→ Instructions to follow: Copy the listing below line for line, with every line reproduced verbatim.

Rows of pointing data:

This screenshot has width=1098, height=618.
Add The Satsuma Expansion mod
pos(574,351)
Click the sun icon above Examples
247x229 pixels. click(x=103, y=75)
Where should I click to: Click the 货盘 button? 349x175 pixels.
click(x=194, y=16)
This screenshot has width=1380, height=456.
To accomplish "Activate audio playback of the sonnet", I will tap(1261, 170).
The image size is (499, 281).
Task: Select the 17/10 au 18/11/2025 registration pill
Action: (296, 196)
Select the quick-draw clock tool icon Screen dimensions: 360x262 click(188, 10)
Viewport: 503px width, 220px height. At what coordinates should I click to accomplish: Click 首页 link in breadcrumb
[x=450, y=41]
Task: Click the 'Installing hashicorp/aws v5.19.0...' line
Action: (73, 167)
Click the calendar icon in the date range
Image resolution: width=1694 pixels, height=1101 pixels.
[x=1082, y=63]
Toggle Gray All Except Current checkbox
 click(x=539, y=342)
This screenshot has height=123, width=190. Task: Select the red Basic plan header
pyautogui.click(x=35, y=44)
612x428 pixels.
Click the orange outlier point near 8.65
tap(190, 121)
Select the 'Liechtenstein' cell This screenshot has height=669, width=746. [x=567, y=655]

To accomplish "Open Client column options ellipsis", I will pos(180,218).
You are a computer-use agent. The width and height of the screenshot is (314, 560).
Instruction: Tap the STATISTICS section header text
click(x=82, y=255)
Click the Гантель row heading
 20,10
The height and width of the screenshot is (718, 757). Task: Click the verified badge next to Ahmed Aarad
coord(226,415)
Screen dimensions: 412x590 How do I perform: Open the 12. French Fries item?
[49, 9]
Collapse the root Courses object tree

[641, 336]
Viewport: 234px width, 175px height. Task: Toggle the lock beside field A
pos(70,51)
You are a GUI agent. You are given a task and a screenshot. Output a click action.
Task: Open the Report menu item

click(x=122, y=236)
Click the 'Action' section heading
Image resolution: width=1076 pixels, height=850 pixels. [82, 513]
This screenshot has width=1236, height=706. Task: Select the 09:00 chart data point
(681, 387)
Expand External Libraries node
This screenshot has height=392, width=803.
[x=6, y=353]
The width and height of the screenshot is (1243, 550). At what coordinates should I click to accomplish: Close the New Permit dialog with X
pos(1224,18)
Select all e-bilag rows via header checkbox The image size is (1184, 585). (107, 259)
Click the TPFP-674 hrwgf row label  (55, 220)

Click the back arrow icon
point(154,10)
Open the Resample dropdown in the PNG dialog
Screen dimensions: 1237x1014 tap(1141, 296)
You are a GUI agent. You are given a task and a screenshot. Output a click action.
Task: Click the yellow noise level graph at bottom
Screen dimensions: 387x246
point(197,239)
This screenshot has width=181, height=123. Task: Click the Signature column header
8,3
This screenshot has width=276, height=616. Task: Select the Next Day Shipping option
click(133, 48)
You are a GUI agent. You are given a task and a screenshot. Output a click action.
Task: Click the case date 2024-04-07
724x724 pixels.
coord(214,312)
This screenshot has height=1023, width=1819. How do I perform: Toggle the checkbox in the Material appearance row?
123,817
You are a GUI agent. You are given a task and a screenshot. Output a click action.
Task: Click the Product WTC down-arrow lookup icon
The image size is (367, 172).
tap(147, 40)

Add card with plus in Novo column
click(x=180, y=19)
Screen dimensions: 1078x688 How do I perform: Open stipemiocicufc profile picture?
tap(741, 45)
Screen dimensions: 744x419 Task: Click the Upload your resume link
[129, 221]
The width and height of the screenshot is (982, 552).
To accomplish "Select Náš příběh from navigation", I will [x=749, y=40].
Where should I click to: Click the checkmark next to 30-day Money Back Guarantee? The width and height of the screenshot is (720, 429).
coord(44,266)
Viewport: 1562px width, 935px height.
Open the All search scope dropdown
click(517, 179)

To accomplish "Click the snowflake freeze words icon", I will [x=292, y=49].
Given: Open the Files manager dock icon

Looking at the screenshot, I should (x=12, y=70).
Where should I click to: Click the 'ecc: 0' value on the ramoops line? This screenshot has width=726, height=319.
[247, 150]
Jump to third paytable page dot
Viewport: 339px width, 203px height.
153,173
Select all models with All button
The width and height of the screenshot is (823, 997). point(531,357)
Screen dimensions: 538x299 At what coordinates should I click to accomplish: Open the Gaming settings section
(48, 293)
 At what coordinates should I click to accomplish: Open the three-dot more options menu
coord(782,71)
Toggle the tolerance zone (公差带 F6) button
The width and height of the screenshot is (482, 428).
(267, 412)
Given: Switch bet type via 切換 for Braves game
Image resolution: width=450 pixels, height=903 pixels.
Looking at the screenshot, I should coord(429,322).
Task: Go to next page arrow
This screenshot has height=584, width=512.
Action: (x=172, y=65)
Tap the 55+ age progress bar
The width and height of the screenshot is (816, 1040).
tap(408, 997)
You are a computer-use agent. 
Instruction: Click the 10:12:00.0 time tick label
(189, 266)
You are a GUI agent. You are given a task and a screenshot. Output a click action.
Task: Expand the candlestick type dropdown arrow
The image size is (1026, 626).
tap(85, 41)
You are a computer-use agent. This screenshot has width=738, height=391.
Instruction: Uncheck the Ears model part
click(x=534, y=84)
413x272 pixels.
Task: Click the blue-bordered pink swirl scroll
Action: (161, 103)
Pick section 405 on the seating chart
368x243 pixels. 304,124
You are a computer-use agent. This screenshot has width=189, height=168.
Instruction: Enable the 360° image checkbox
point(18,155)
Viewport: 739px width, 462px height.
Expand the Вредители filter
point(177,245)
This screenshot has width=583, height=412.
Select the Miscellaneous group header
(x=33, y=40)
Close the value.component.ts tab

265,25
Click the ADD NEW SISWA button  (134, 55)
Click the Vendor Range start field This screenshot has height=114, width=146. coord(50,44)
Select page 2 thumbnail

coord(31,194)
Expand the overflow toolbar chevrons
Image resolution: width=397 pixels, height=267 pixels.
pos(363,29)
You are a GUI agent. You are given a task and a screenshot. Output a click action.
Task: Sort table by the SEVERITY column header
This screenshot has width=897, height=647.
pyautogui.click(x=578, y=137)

→ Output for this exercise:
This screenshot has width=1098, height=618.
Add The Satsuma Expansion mod
pos(574,351)
Click the sun icon above Examples
247x229 pixels. click(x=103, y=75)
Where should I click to: Click the 货盘 button? 349x175 pixels.
click(x=194, y=16)
This screenshot has width=1380, height=456.
To accomplish "Activate audio playback of the sonnet", I will tap(1261, 170).
The image size is (499, 281).
Task: Select the 17/10 au 18/11/2025 registration pill
Action: (296, 196)
Select the quick-draw clock tool icon Screen dimensions: 360x262 click(188, 10)
Viewport: 503px width, 220px height. At what coordinates should I click to accomplish: Click 首页 link in breadcrumb
[x=450, y=41]
Task: Click the 'Installing hashicorp/aws v5.19.0...' line
Action: (73, 167)
Click the calendar icon in the date range
Image resolution: width=1694 pixels, height=1101 pixels.
[x=1082, y=63]
Toggle Gray All Except Current checkbox
 click(x=539, y=342)
This screenshot has height=123, width=190. Task: Select the red Basic plan header
pyautogui.click(x=35, y=44)
612x428 pixels.
Click the orange outlier point near 8.65
tap(190, 121)
Select the 'Liechtenstein' cell This screenshot has height=669, width=746. [x=567, y=655]

To accomplish "Open Client column options ellipsis", I will pos(180,218).
You are a computer-use agent. The width and height of the screenshot is (314, 560).
Instruction: Tap the STATISTICS section header text
click(x=82, y=255)
Click the Гантель row heading
 20,10
The height and width of the screenshot is (718, 757). Task: Click the verified badge next to Ahmed Aarad
coord(226,415)
Screen dimensions: 412x590 How do I perform: Open the 12. French Fries item?
[49, 9]
Collapse the root Courses object tree

[641, 336]
Viewport: 234px width, 175px height. Task: Toggle the lock beside field A
pos(70,51)
You are a GUI agent. You are given a task and a screenshot. Output a click action.
Task: Open the Report menu item

click(x=122, y=236)
Click the 'Action' section heading
Image resolution: width=1076 pixels, height=850 pixels. [82, 513]
This screenshot has width=1236, height=706. Task: Select the 09:00 chart data point
(681, 387)
Expand External Libraries node
This screenshot has height=392, width=803.
[x=6, y=353]
The width and height of the screenshot is (1243, 550). At what coordinates should I click to accomplish: Close the New Permit dialog with X
pos(1224,18)
Select all e-bilag rows via header checkbox The image size is (1184, 585). (107, 259)
Click the TPFP-674 hrwgf row label  (55, 220)

Click the back arrow icon
point(154,10)
Open the Resample dropdown in the PNG dialog
Screen dimensions: 1237x1014 tap(1141, 296)
You are a GUI agent. You are given a task and a screenshot. Output a click action.
Task: Click the yellow noise level graph at bottom
Screen dimensions: 387x246
point(197,239)
This screenshot has width=181, height=123. Task: Click the Signature column header
8,3
This screenshot has width=276, height=616. Task: Select the Next Day Shipping option
click(133, 48)
You are a GUI agent. You are given a task and a screenshot. Output a click action.
Task: Click the case date 2024-04-07
724x724 pixels.
coord(214,312)
This screenshot has height=1023, width=1819. How do I perform: Toggle the checkbox in the Material appearance row?
123,817
You are a GUI agent. You are given a task and a screenshot. Output a click action.
Task: Click the Product WTC down-arrow lookup icon
The image size is (367, 172).
tap(147, 40)

Add card with plus in Novo column
click(x=180, y=19)
Screen dimensions: 1078x688 How do I perform: Open stipemiocicufc profile picture?
tap(741, 45)
Screen dimensions: 744x419 Task: Click the Upload your resume link
[129, 221]
The width and height of the screenshot is (982, 552).
To accomplish "Select Náš příběh from navigation", I will [x=749, y=40].
Where should I click to: Click the checkmark next to 30-day Money Back Guarantee? The width and height of the screenshot is (720, 429).
coord(44,266)
Viewport: 1562px width, 935px height.
Open the All search scope dropdown
click(517, 179)

To accomplish "Click the snowflake freeze words icon", I will [x=292, y=49].
Given: Open the Files manager dock icon

Looking at the screenshot, I should (x=12, y=70).
Where should I click to: Click the 'ecc: 0' value on the ramoops line? This screenshot has width=726, height=319.
[247, 150]
Jump to third paytable page dot
Viewport: 339px width, 203px height.
153,173
Select all models with All button
The width and height of the screenshot is (823, 997). point(531,357)
Screen dimensions: 538x299 At what coordinates should I click to accomplish: Open the Gaming settings section
(48, 293)
 At what coordinates should I click to accomplish: Open the three-dot more options menu
coord(782,71)
Toggle the tolerance zone (公差带 F6) button
The width and height of the screenshot is (482, 428).
(267, 412)
Given: Switch bet type via 切換 for Braves game
Image resolution: width=450 pixels, height=903 pixels.
Looking at the screenshot, I should coord(429,322).
Task: Go to next page arrow
This screenshot has height=584, width=512.
Action: (x=172, y=65)
Tap the 55+ age progress bar
The width and height of the screenshot is (816, 1040).
tap(408, 997)
You are a computer-use agent. 
Instruction: Click the 10:12:00.0 time tick label
(189, 266)
You are a GUI agent. You are given a task and a screenshot. Output a click action.
Task: Expand the candlestick type dropdown arrow
The image size is (1026, 626).
tap(85, 41)
You are a computer-use agent. This screenshot has width=738, height=391.
Instruction: Uncheck the Ears model part
click(x=534, y=84)
413x272 pixels.
Task: Click the blue-bordered pink swirl scroll
Action: (161, 103)
Pick section 405 on the seating chart
368x243 pixels. 304,124
You are a computer-use agent. This screenshot has width=189, height=168.
Instruction: Enable the 360° image checkbox
point(18,155)
Viewport: 739px width, 462px height.
Expand the Вредители filter
point(177,245)
This screenshot has width=583, height=412.
Select the Miscellaneous group header
(x=33, y=40)
Close the value.component.ts tab

265,25
Click the ADD NEW SISWA button  (134, 55)
Click the Vendor Range start field This screenshot has height=114, width=146. coord(50,44)
Select page 2 thumbnail

coord(31,194)
Expand the overflow toolbar chevrons
Image resolution: width=397 pixels, height=267 pixels.
pos(363,29)
You are a GUI agent. You are given a task and a screenshot. Output a click action.
Task: Sort table by the SEVERITY column header
This screenshot has width=897, height=647.
pyautogui.click(x=578, y=137)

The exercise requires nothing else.